Nine Thirty-Four

I want to throw things and hurt myself to distract from the ever-growing anxiety I feel within me. This feeling is momentary. There are times when I feel like a bomb ready to explode, and this is one of those times. My bank account has sat in the negative for two days now. I texted a coworker from the job I last held, confirming if she received pay because I hadn't yet. She has. 

"I got paid Monday - oh no, are they going to make you come in and grab a physical check?" 

I lock my phone and stare at the black screen after emailing my old manager. Fuck this

Money makes me cry. I've never felt good about it. I never have enough of it and am always in debt. I'm grateful for not taking out student loans the few years I attended community college because that added with the years of medical expenses that have gone to collections, I would never be able to own anything. 

I sold my engagement ring and wedding band for $200 at the pawnshop down the street from my apartment last month to make rent. The store owner was initially trying to keep me at $160, but after a series of questions answered, he gave me a more desirable final offer. In his defense, I have no idea how much was spent on those rings. I didn't ask. 

Being in that shop made me think of my mom, oddly enough. I have memories of her pawning things of my siblings for money, for who knows what. We had a sizable amount in food stamps every month, so maybe she used the money for other expenses. I have a hard time believing that. 

My fridge is empty, and my cupboards are bare. My savings are at $6.49, and because I couldn't afford the minimum payment on my credit card by the time it was due (yesterday), I've now maxed it out. So that's another late payment to lower my credit score. I don't start this new job until the ninth of the month, and my last day at my old place of work was the 31st. That's nine days of no money coming in. It makes my stomach turn.
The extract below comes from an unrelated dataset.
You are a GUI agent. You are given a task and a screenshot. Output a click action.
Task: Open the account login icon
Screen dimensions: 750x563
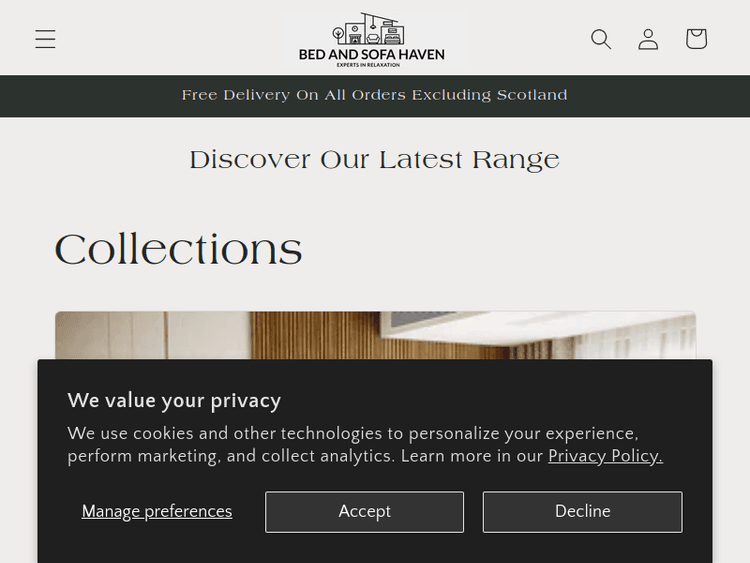click(x=648, y=39)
I could faint, but that could be for the lack of food. 

I don't want to tell anyone how bad it is because that would mean explaining why it's bad and pushing away the self-inflicted shame I can't seem to escape truly. 

The time it's taken me to write this entry, I refreshed my email a few dozen times. 

"All final payouts are processed as physical checks. The receptionist has yours; you can come to pick it up this morning at the office."